Provided data:
-*-

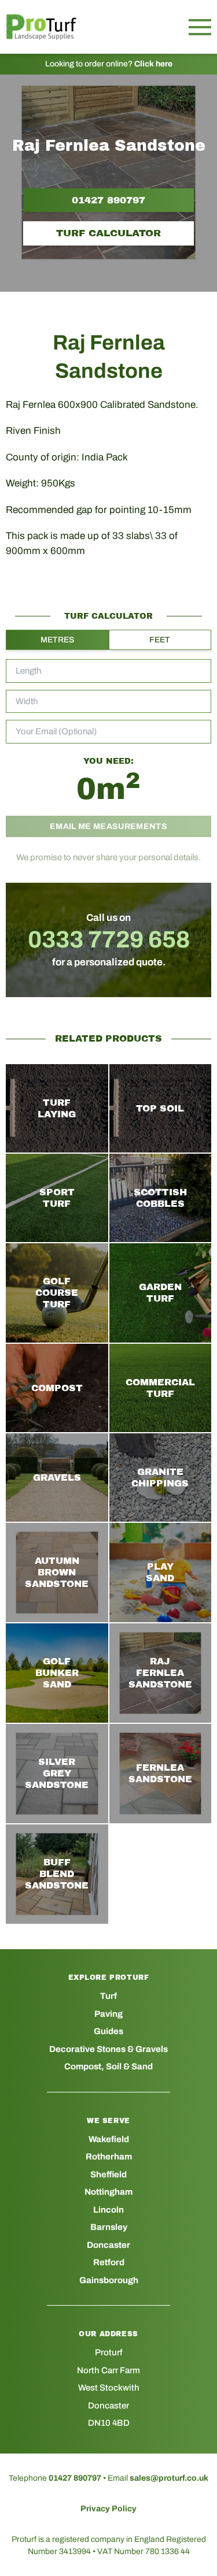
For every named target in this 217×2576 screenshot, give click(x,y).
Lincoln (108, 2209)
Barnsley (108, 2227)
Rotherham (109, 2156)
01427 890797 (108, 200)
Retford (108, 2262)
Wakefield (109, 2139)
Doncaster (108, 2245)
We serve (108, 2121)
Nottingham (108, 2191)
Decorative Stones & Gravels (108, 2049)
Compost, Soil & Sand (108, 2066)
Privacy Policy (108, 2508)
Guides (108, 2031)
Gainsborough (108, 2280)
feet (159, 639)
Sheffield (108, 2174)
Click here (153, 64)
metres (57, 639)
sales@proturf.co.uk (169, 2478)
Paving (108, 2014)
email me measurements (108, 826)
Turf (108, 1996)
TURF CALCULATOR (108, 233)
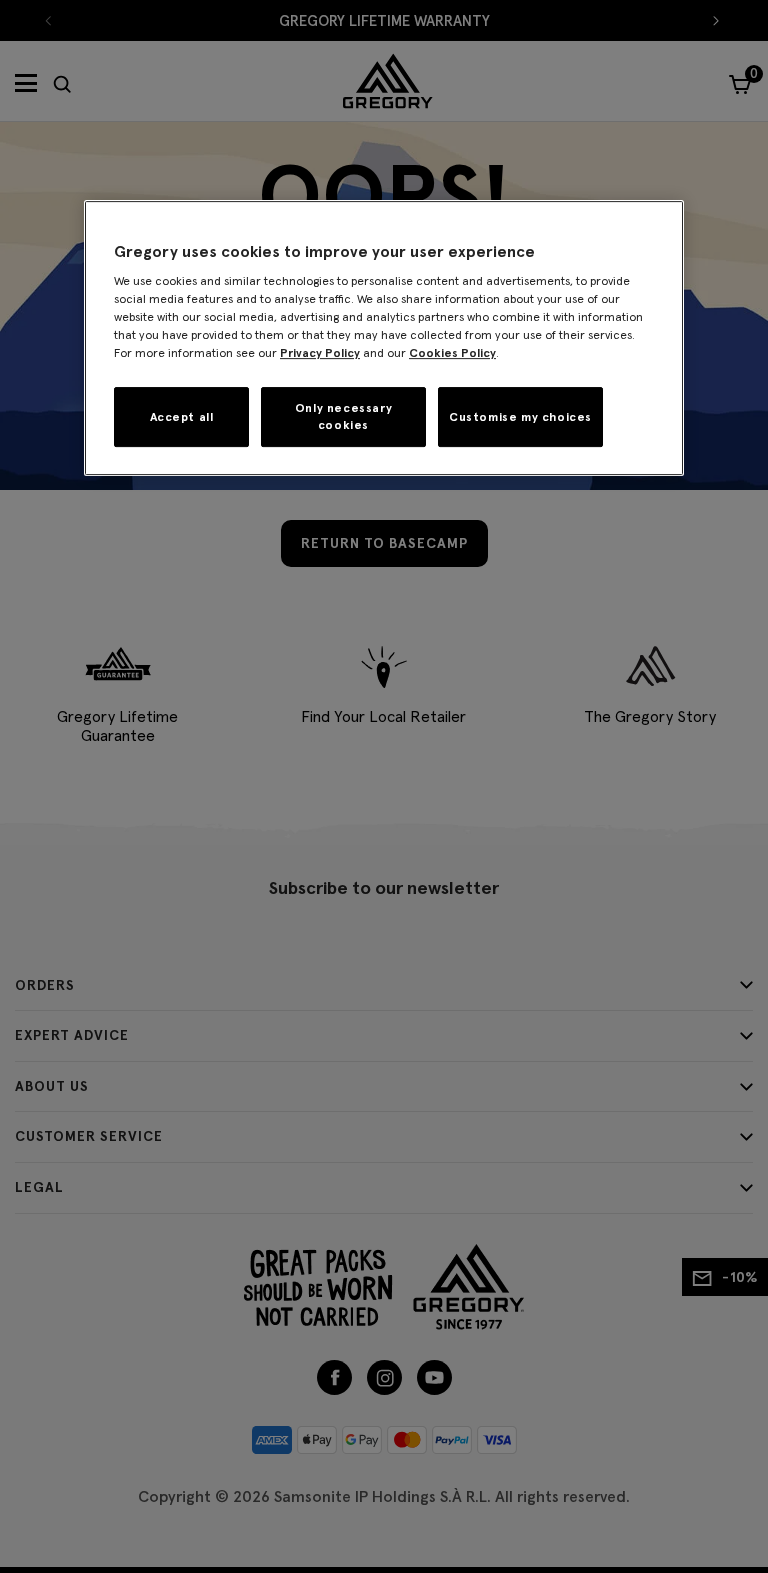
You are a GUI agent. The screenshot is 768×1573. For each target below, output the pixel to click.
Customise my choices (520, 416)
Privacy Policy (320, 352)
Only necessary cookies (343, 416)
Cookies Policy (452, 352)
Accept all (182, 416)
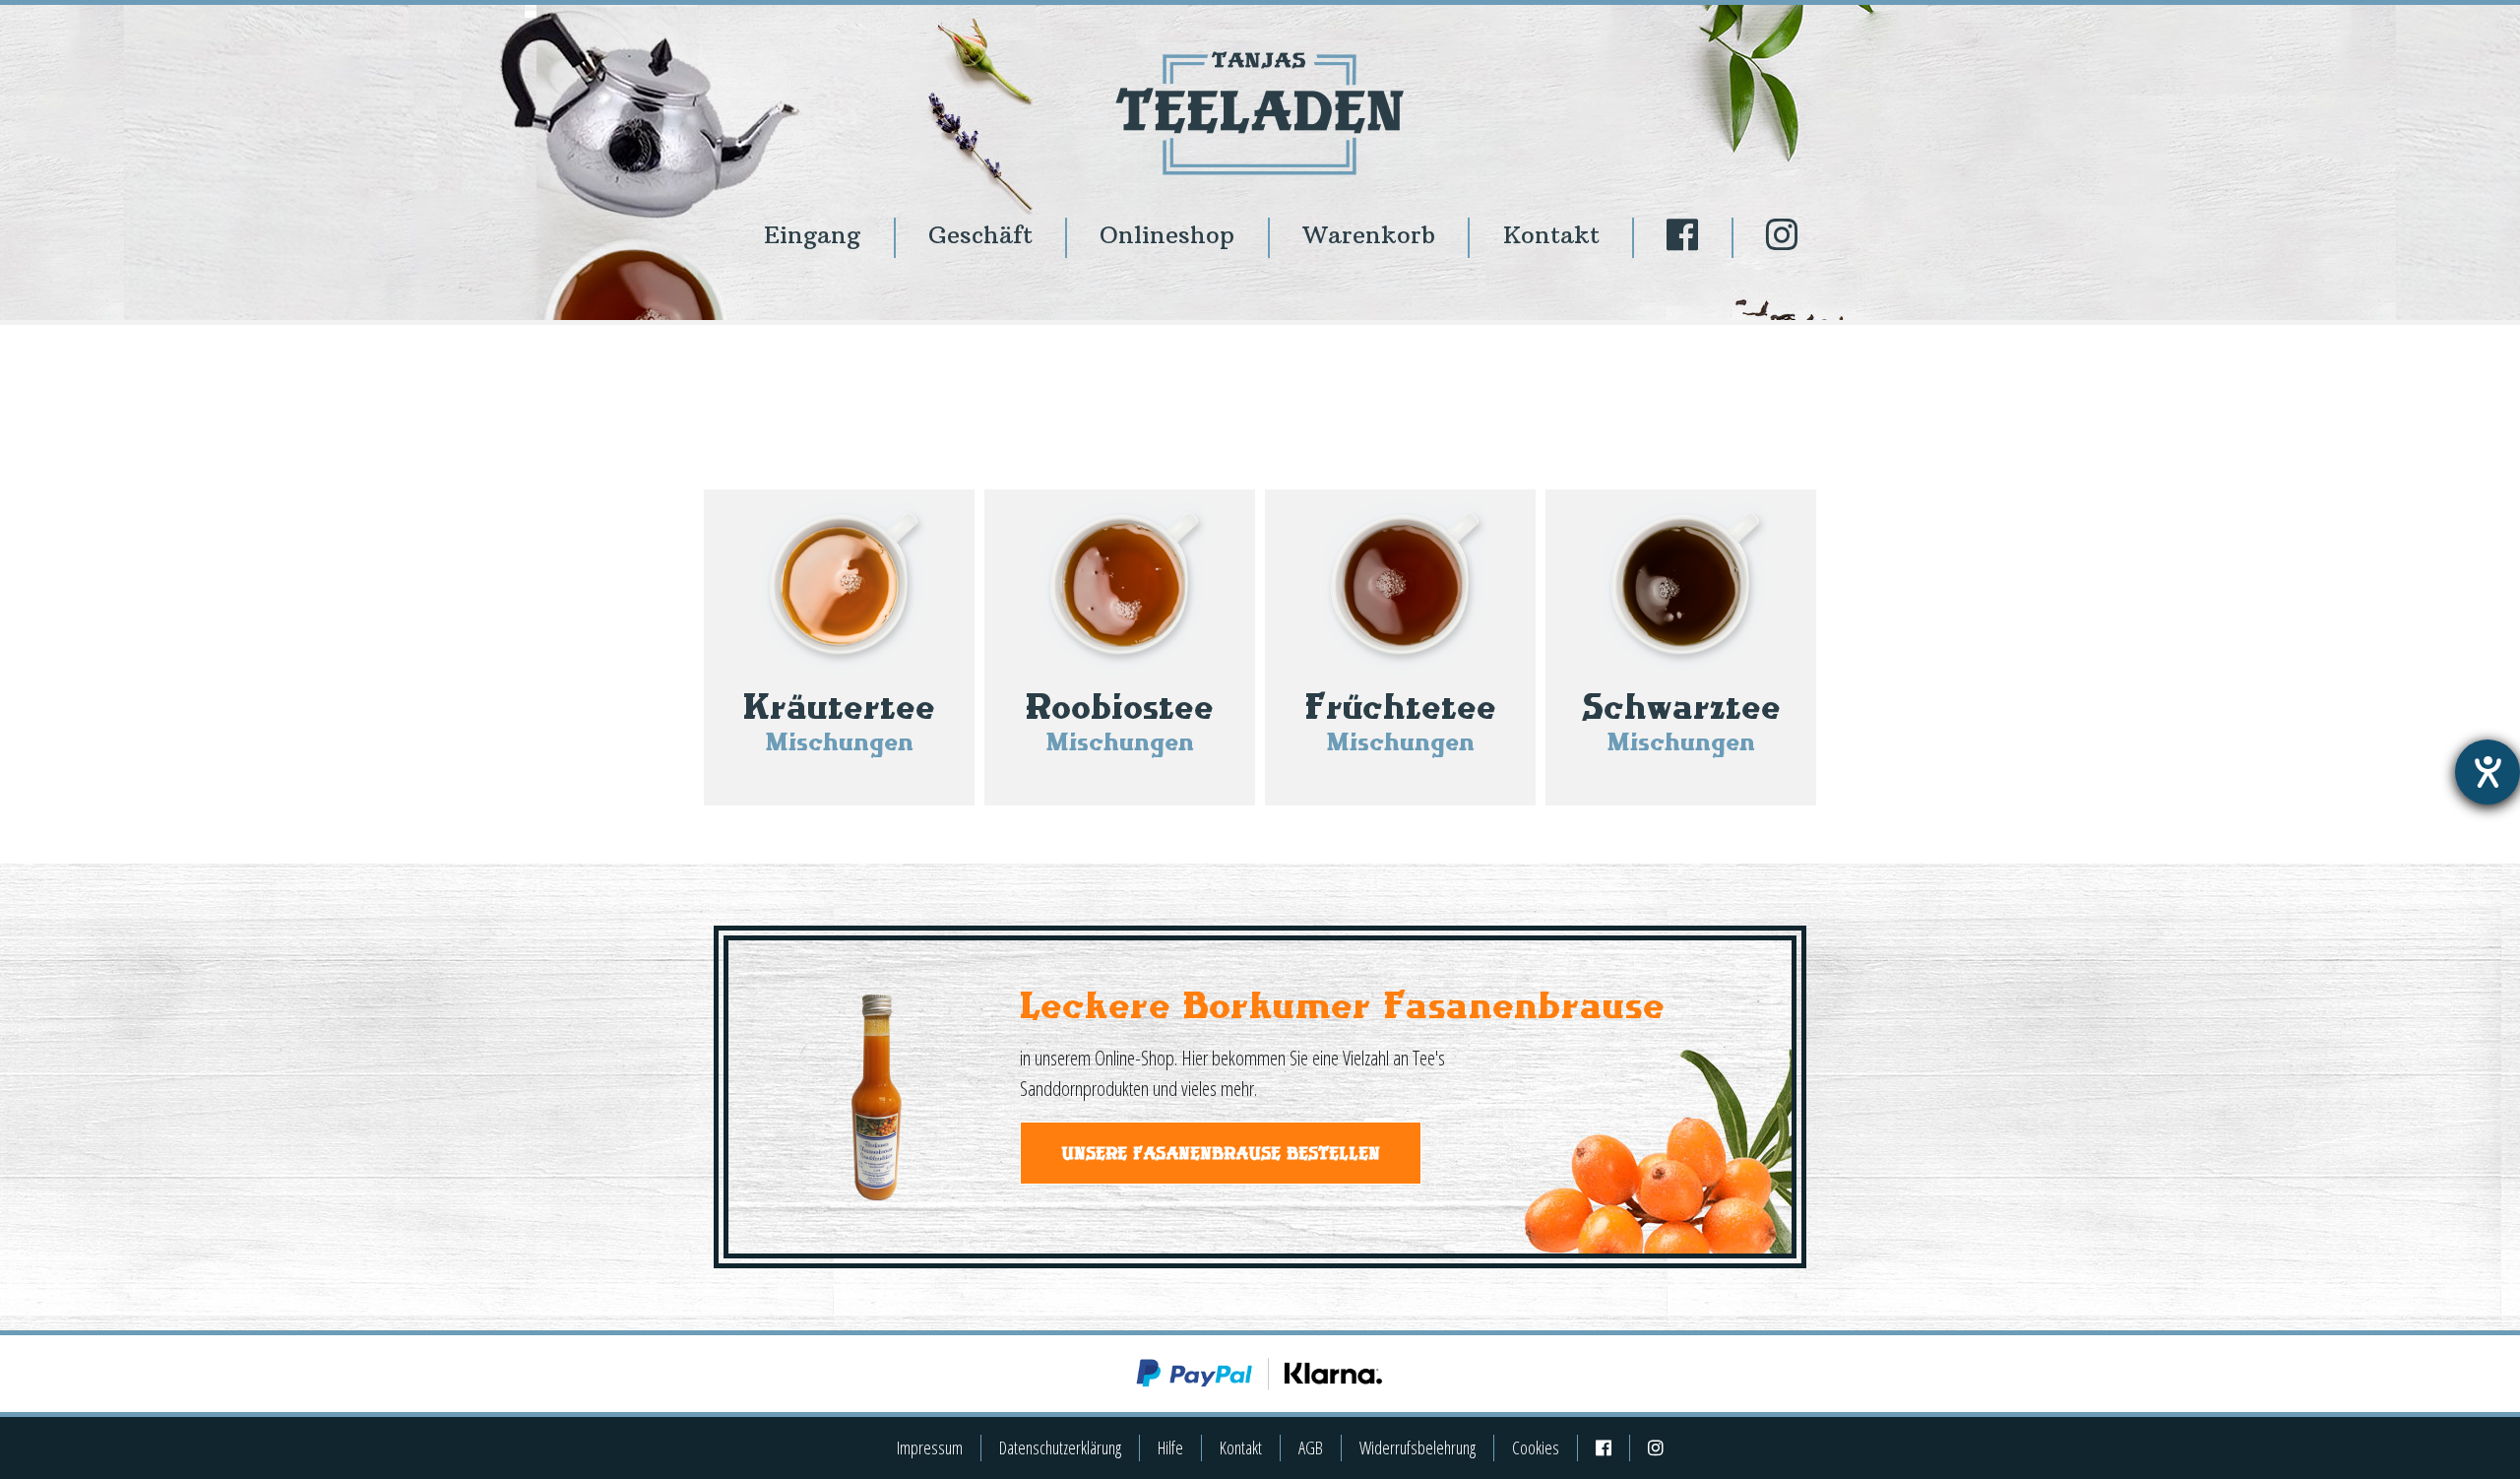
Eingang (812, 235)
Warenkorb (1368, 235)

-*-

What needs to be done:
After reading through the material, report every line that holds "target".

Expected answer:
For every named target in this 217×2576 screenshot, give click(x,y).
You are a GUI agent. The screenshot is 768×1573. For each target below, output the pixel to click.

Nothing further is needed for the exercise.